### Work task:
Quote all of the data exactly as given. Skip every picture it contains.

### Stored data:

———

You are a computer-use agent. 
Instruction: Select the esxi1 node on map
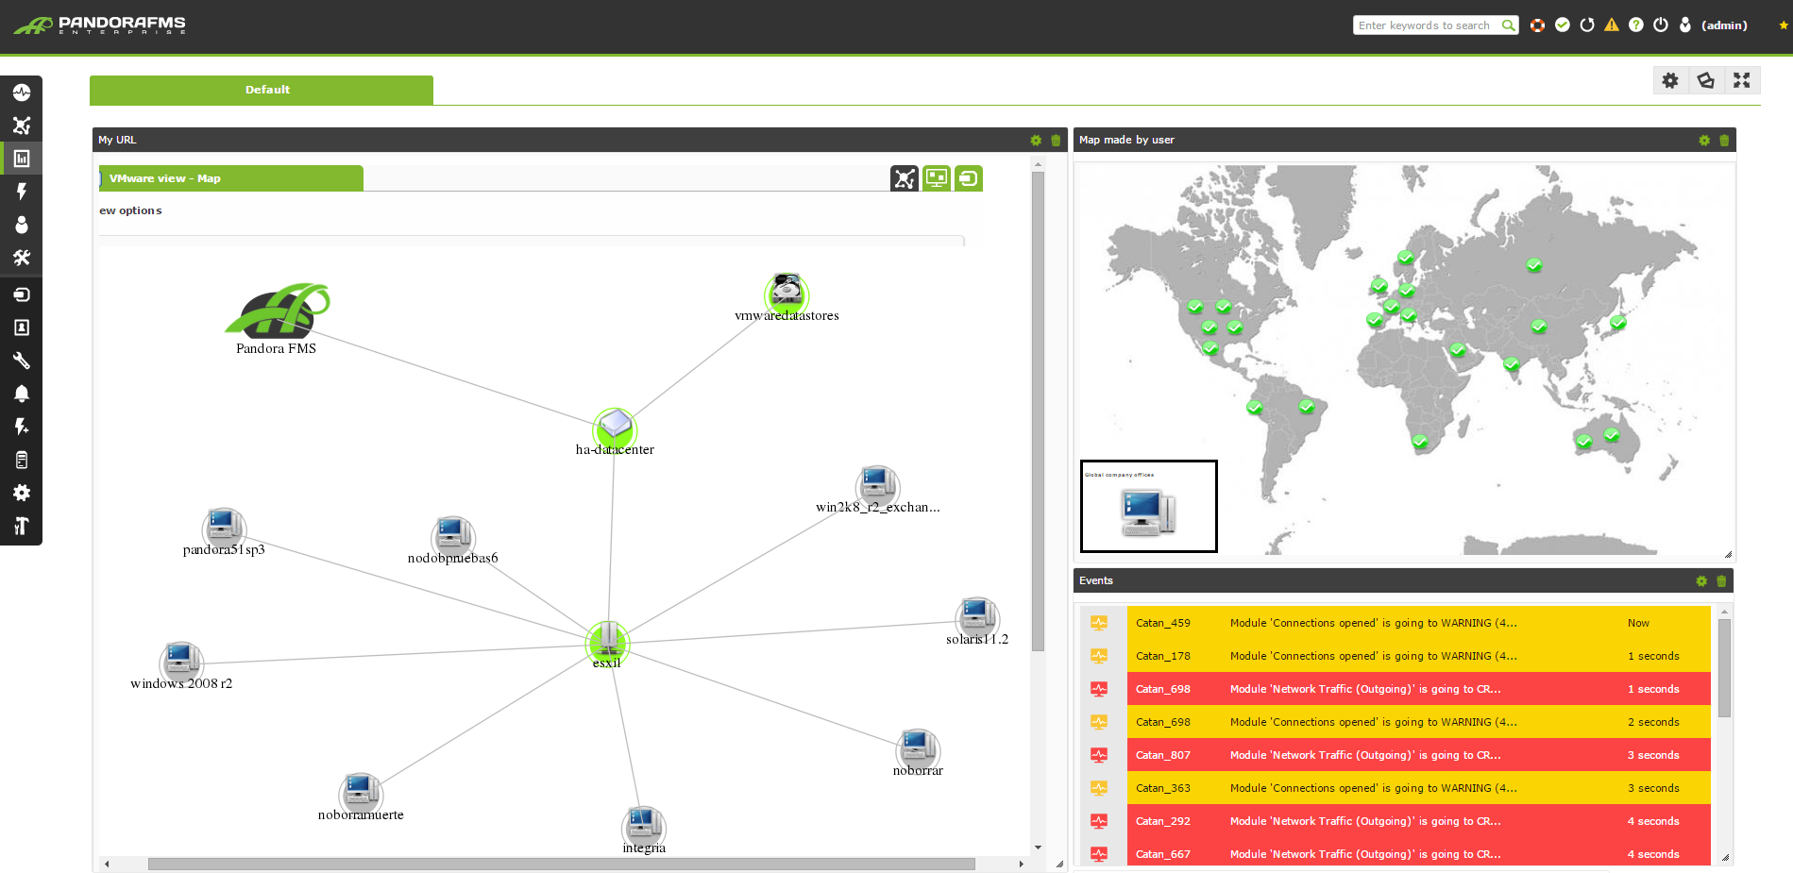pos(607,643)
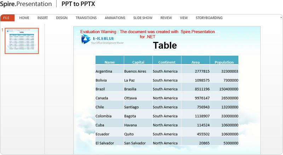Select the slide title "Table"
The image size is (283, 155).
point(164,45)
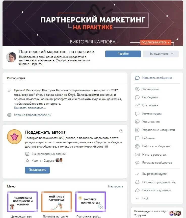The image size is (186, 218).
Task: Open the Вы подписаны dropdown
Action: pos(161,54)
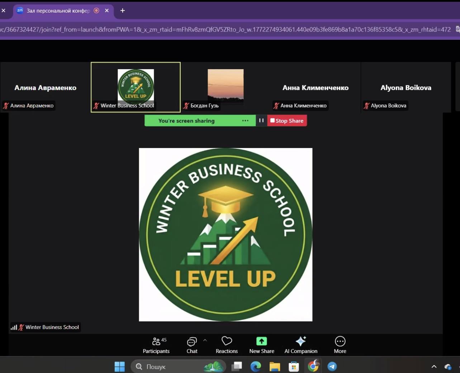The width and height of the screenshot is (460, 373).
Task: Pause the screen share
Action: (x=261, y=121)
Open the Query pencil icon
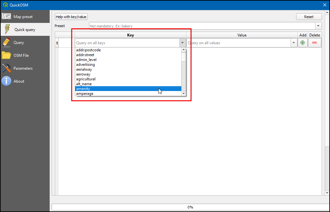The width and height of the screenshot is (330, 212). [7, 42]
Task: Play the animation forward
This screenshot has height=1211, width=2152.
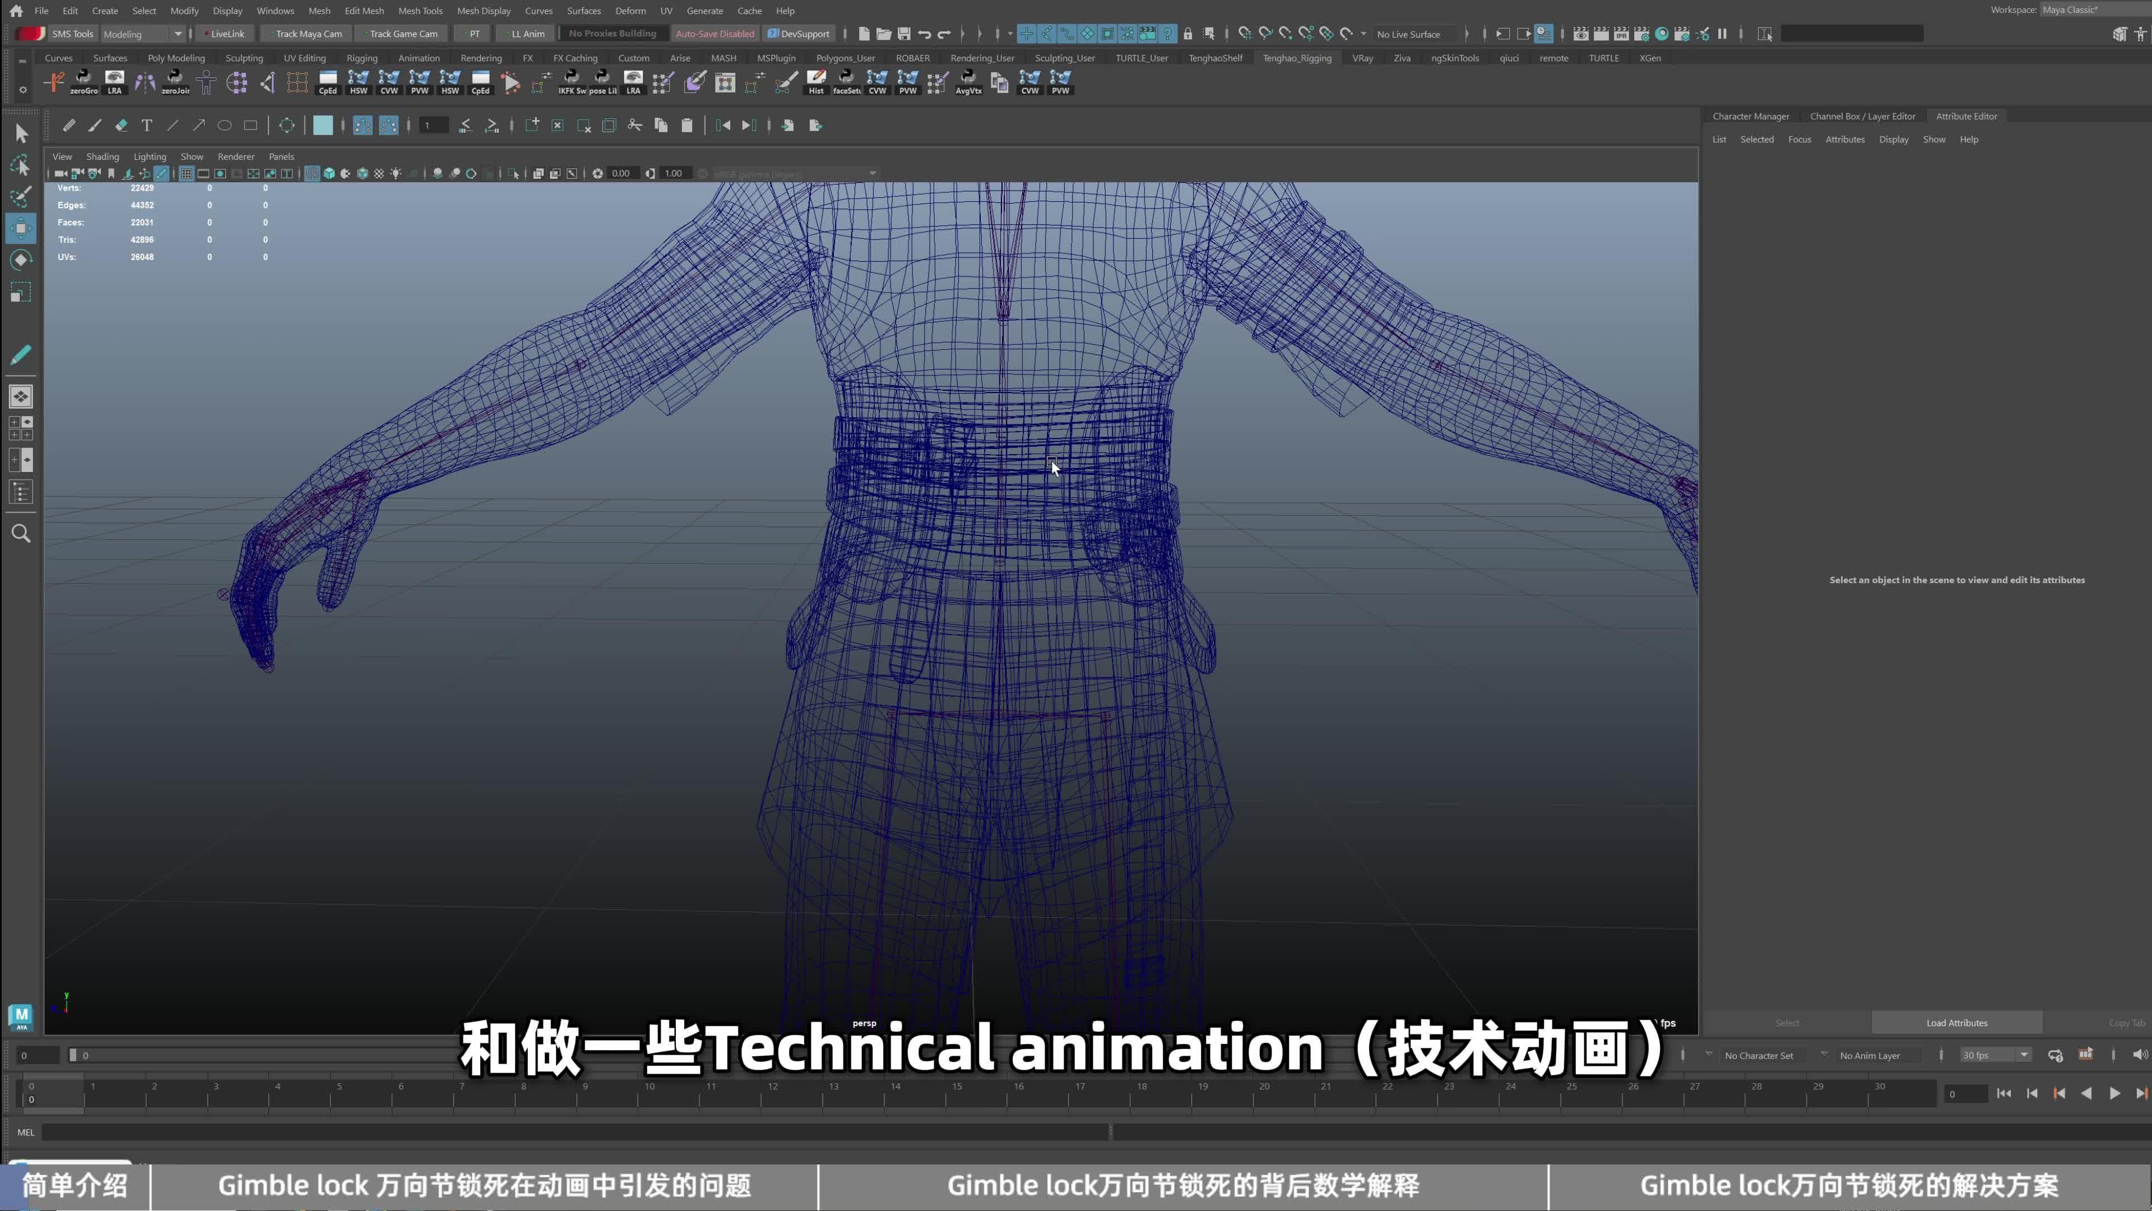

———

### Problem solution:
You are a computer-use agent. 
Instruction: Select the esxi1 node on map
pos(607,643)
Select the slide title "Table"
The image size is (283, 155).
point(164,45)
The image size is (186, 218).
Task: Open the Вы подписаны dropdown
Action: pos(161,54)
The width and height of the screenshot is (460, 373).
Task: Pause the screen share
Action: (x=261, y=121)
Open the Query pencil icon
The width and height of the screenshot is (330, 212). [7, 42]
Task: Play the animation forward
This screenshot has height=1211, width=2152.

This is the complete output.